This is very interesting. We’re starting to have data science mentioned everywhere and it’s nice for Hugo to share his experience building a R&D department.
We talk about development process, onboarding, training, team management and team performance.
Hello Hugo, can you introduce yourself and talk a bit about your background
and what you do?
Hi Pedro! First of all, let me thank you for the invitation to this interview. I’ve been following your blog for some time, and it is quite an impressive knowledge base.
My name is Hugo Lopes, and I’m currently the Head of Research and Development (R&D) at James, a Fintech company based in Lisbon, Portugal. We help financial institutions make better and faster credit decisions by enabling the use of Machine Learning and Artificial Intelligence at an enterprise level. Besides that, I’m also a Data Science teacher for two institutions, Rumos and the Lisbon Data Science Academy.

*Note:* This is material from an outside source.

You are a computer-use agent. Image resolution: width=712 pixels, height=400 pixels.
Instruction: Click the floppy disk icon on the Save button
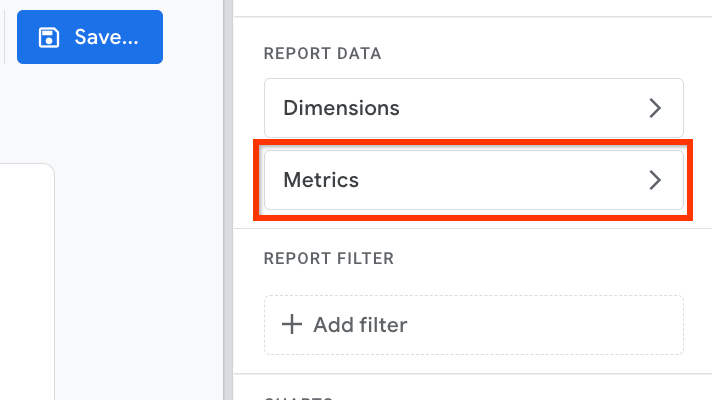click(49, 37)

I’m an Aerospace Engineering by training with a double MSc degree from Instituto Superior Técnico (Lisbon, Portugal) and Delft University of Technology (The Netherlands). I graduated in 2011, and worked for about 4.5 years on my formation field, in European Space Agency projects related to Astrodynamics, Signal Processing, and Simulation. The projects were truly interesting, and one of them was actually to create a software to work in a real space environment, estimating the exact location of an orbiting satellite.

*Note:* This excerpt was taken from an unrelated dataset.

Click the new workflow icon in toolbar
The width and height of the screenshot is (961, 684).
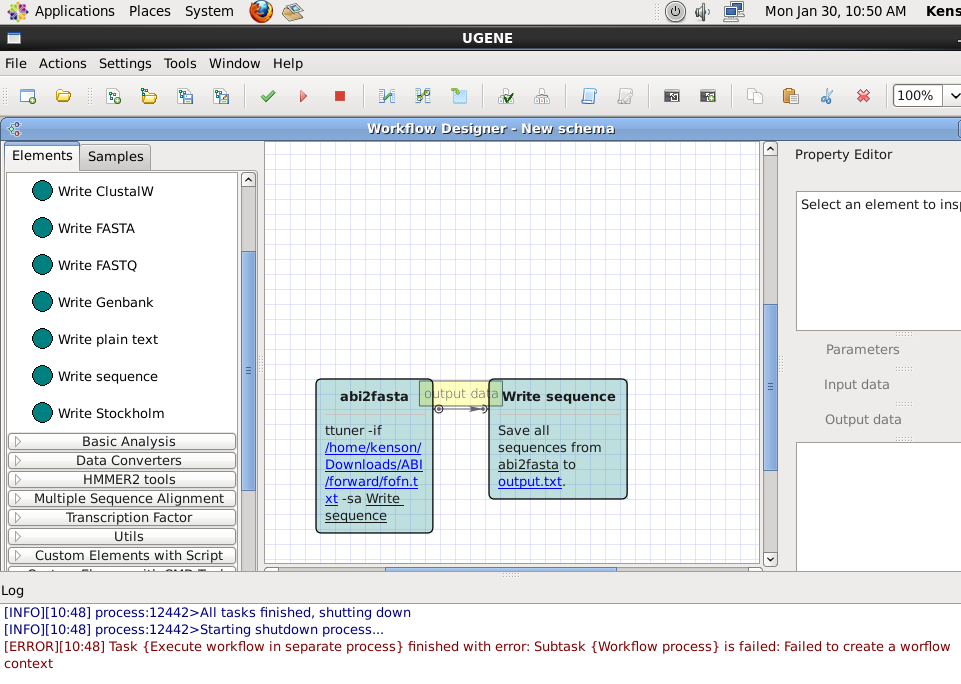(28, 96)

Despite all of these interesting projects, I decided I wanted to work on a more product-focused company and put my hands on machine learning algorithms. I always had in the back of my mind that the Data Science field was something that would “boom”. So, back in 2014, I started learning all I needed to make the turn. I ended up joining James (formerly know as CrowdProcess) in 2016, as a Data Scientist, to work on a hedge fund project. Subsequently, I started helping with product development, mainly focused on the research and development of the scientific backend of James (also the name of the product).

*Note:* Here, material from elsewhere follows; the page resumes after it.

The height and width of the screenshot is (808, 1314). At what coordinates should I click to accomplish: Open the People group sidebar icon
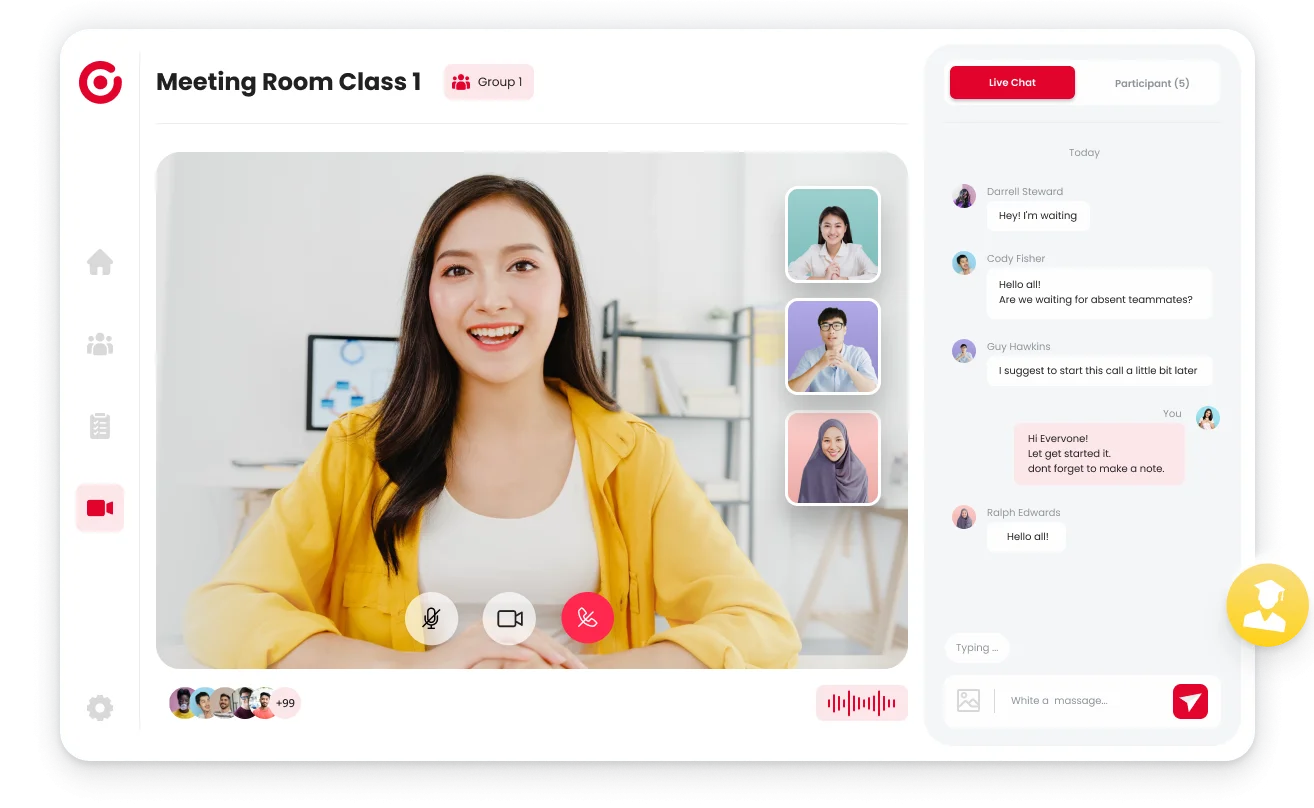coord(100,345)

That’s a very interesting and broad background. How does your research department work and how do you interact with typical product development flows?
When I accepted the opportunity to become the Head of R&D team I thought I could mimic some methodologies from big tech companies. Most of them do R&D, right? However, finding a process-fit for our workflow was, and continues to be, one of my greatest challenges. Agile methodologies are great for software development teams but we quickly bump into two problems: the very broad scope of our tasks and the challenging time estimation.
The R&D team is composed of data scientists and one data engineer. Literally adopting the name “R&D” (Research and Development) we are a team that besides seeking innovation for the whole company, we also develop product-ready code. This might not look like a big challenge, but although most of the data scientists we interview have great math/statistic background, they generally lack knowledge on software development.
As I already mentioned, finding a flow that fits all cases is not easy but our current workflow has the following structure:
- Idea or request from Product or Financial Service teams.
- Output: prioritization and definition of task/story
- Research: scientific papers review, market research, etc.
- Output: a knowledge document and development sketching
- Development: prototype with benchmarking (quick and dirty)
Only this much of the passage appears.